One of the most enjoyable tasks at Distributed Proofreaders Canada is finding new, eligible books and other texts and helping to make them available to readers everywhere.

The job of the CP is very elastic. It can mean as little as suggesting a book in the forum and as much as finding the book, clearing and scanning (or harvesting) it, preparing the illustrations if applicable, doing the Optical Character Recognition (OCR), prepping scans and text files and finally passing the whole lot on to a willing Project Manager (PM).


Finding the book

Canada enjoys the most liberal copyright laws in the world. Books fall into the public domain fifty years after the death date of the author and any other contributor. That means a huge crop of new books becomes 'legal' every year on the first of January.

As a result, there is no need to scour the bottom of the barrel because all the "good stuff" has been done. There is so much good stuff coming along annually that we can barely keep up. (And it really means that scanning rather than harvesting is the priority, because many of the new books are not out of copyright elsewhere and hence not available as scans from any legal source.

Books on your own bookshelf may well be eligible. Books at your local library most certainly will. A good website to check out for ideas is http://www.kingkong.demon.co.uk/. Go for the first edition if you can; alternatively pick the last one the author was personally involved with — the one we can regard as her/his final word on the subject. If you do go with a library book — be nice. Choose one that is unlikely to be damaged by the scanning process.

Let us assume you have picked a book, ideally one you love and want to share with others. Now you can:

  • Suggest the title in the forum and go off and do something else.
  • Carry on and establish whether the book is eligible.

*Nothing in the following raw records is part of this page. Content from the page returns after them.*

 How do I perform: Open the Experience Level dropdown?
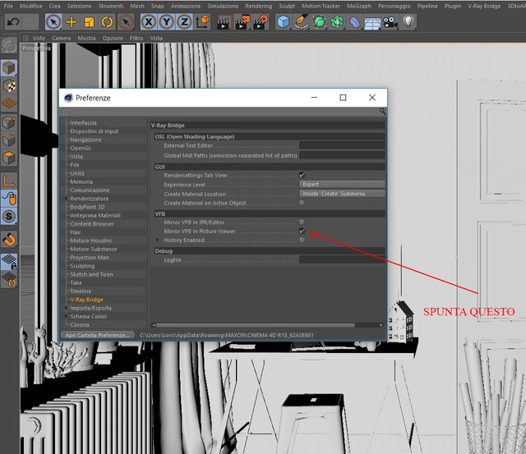[x=342, y=184]
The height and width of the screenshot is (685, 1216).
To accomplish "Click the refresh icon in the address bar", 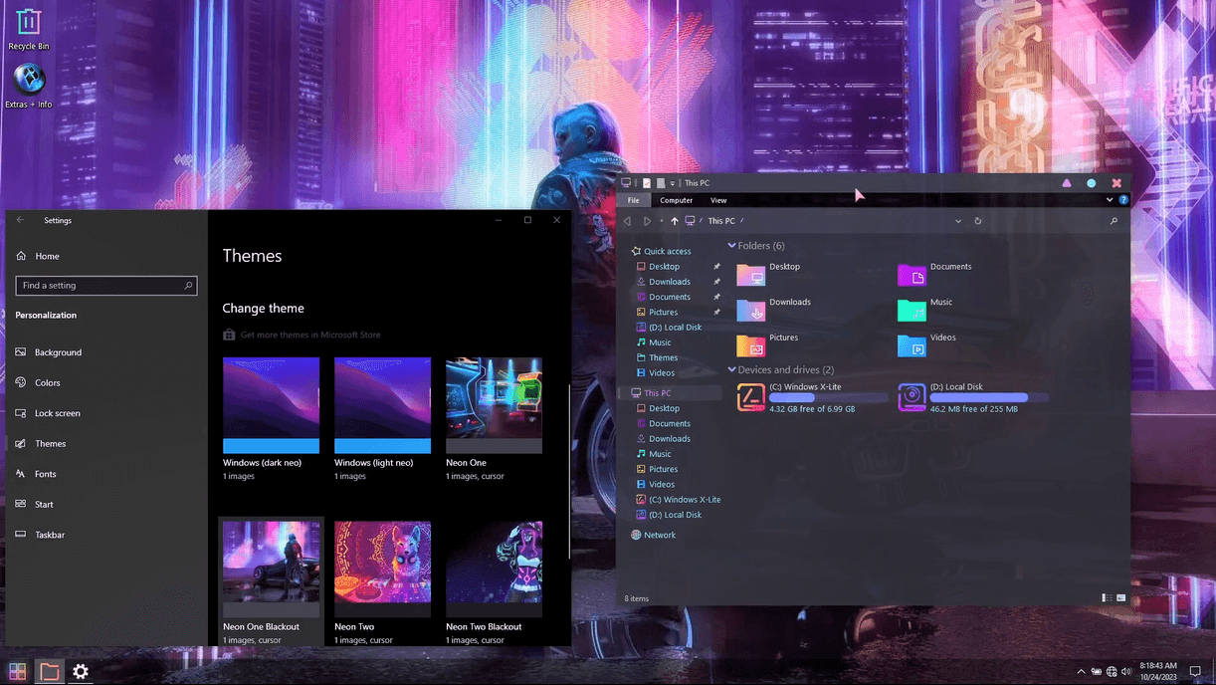I will point(978,221).
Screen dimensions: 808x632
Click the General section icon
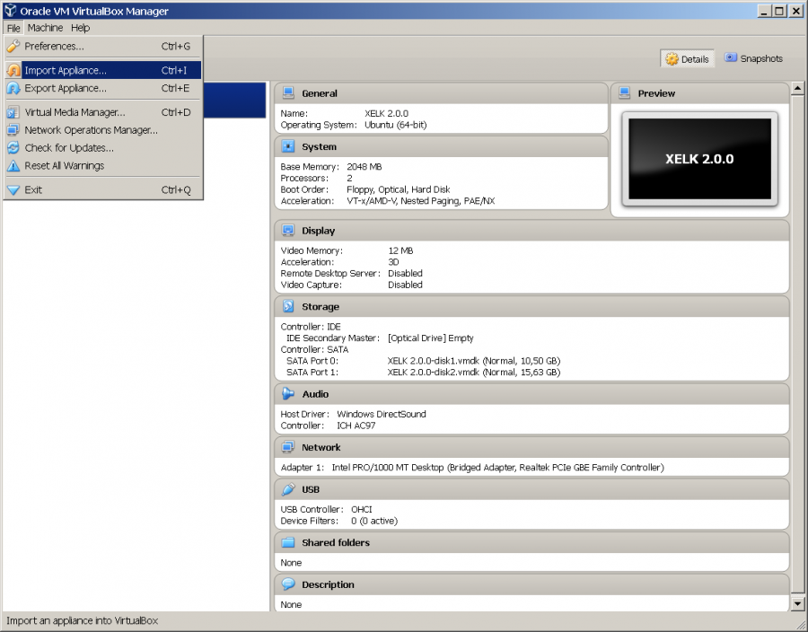288,92
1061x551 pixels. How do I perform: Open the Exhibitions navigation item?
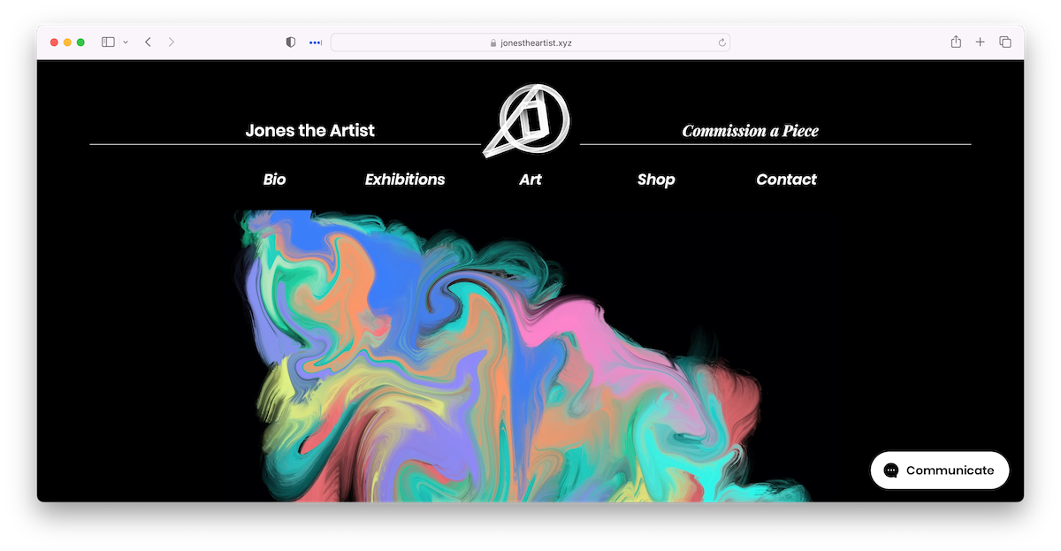click(x=405, y=180)
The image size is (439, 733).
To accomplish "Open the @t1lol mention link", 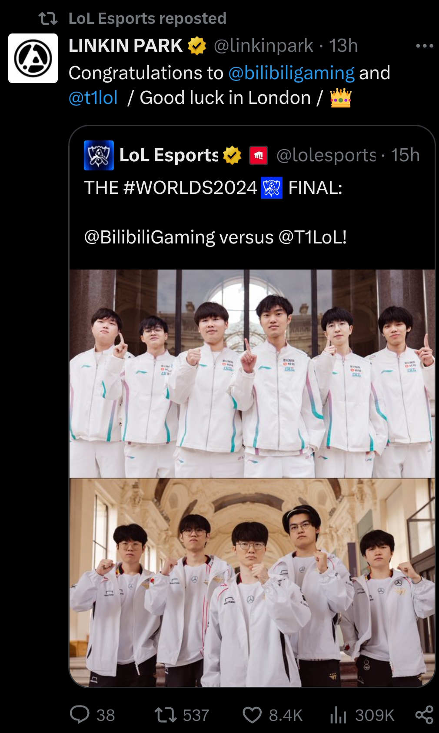I will coord(93,98).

DON'T DO ANY WORK (i.e. scanning) AT THIS STAGE.


Clearing the book

Generally speaking, a book is eligible (i.e. out of copyright in Canada) if the author and every other named person involved in creating it (e.g. illustrators, editors, other contributors) has been dead for fifty years.

The fifty years are counted, not from the actual date of death, but from the first of January of the following year. So the work of anyone who died in the whole year 1961 falls into the public domain in Canada on 1st January 2012.

At this stage, a web search is usually the first step. You will need to provide two pieces of evidence for each person. Wikipedia is not acceptable on its own as evidence. Each search will turn up different websites. The most reliable are major libraries (but note copyright libraries may not provide the information), major encyclopaedias, Who's Who, Dictionaries of National Biography, and the Internet Archive. Another helpful website is: http://blogs.lib.utexas.edu/freethebooks/4/

Illustrators and translators are a special problem, and you may have to hit the reference books for them. However, each person only has to be cleared once, and in due course DPC will build up its own database of cleared contributors.

Photographs fall out of copyright fifty years after publication. The same rule applies to anonymous publications or contributions.

Write an email to Simple Simon at starlink @ rogers.com (remove extra spaces). Include all the details (title, author's complete name, date of original publication, and any information you have on the author's year of death — ideally as web links) plus an image of the title page and verso (i.e., the other side of that page). There is a Copyright Clearance Form kindly provided by Miscia which may be useful in keeping track of copyright details as you gather them.

NB: If your book was published in the US before 1923 (before 1922 if outside the US), it may also be eligible for clearance at Project Gutenberg in the USA. This involves registering at their website (copy.pglaf.org), filling out an on-line form and uploading a scan of the title page and verso. Please refer to instructions on the DP International website to find out more.

Simple Simon will issue a clearance in due course.

At this point, you can:

  • Hand off to a willing PM if you like.
  • Or carry on and do the scanning (or harvesting, but see above).


Scanning the book (Windows / ABBYY Finereader)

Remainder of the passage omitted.